The decline has continued since then; however, the pace has slowed, Mueller said. The issues pharmacies have also evolved.
“If you’re a large chain pharmacy, you might be able to absorb that, and, particularly if you’re a Walgreens, that’s keeping your business profitable and keeping your business in store,” he said.
There was an initial shock because of the change in revenue and business operations that came with dealing with insurance firms and their price structure, Mueller said.
“Our focus was on the closure of the only pharmacy in the area,” he said. “This isn’t a matter of a Walgreens or a CVS coming out and the local independent closing.”
That has occurred in Iowa, too, Mueller said.
“[However], because of our geography, it would not have the same effect as it would in North or South Dakota, where communities are smaller and farther apart,” he said.
No pharmacy in an area means people don’t have service for quite some distance, he said.
Coauthor Fred Ullrich said people living in rural areas can still get their pharmaceuticals on the internet; however, other services cannot be found.
“So, you don’t get things like blood-glucose monitoring, immunization, [and] counseling,” he said. “It’s an important [part], because if you are relying on mail-order pharmaceuticals, the people on the other side are really not paying attention to whether they all should be prescribed or used at the same time …”
Tess de Jesus-Roetlin, who owns Pharmacy on 8th, an independent pharmacy in Wellman, Iowa, said the establishment has seen a decline in sales because of Medicare Part D around 2007.

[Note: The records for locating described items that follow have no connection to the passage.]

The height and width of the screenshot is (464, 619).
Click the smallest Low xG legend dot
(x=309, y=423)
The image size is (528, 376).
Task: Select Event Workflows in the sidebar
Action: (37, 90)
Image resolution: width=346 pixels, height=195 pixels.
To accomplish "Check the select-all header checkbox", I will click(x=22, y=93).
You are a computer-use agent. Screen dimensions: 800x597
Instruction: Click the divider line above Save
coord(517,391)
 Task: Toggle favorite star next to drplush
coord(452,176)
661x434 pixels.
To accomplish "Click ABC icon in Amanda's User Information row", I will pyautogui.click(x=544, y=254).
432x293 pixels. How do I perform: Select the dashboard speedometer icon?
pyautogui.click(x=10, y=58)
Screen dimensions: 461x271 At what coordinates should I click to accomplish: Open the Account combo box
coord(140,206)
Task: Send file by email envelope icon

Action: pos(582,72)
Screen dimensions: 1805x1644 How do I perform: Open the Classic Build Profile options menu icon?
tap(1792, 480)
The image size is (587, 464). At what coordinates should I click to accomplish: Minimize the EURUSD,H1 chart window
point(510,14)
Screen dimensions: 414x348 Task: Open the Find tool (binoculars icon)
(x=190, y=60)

The pharmacy was started about 20 years ago; Jesus-Roetlin has run the pharmacy for five years.
The pharmacy gives flu shots and is trying to introduce screenings and diabetes and wellness education.
“We have a small volume, though,” she said. “Some people cannot go 15 miles to Iowa City. And they liked the service of a small business. Patients ask me questions, which is another thing that keeps me going.”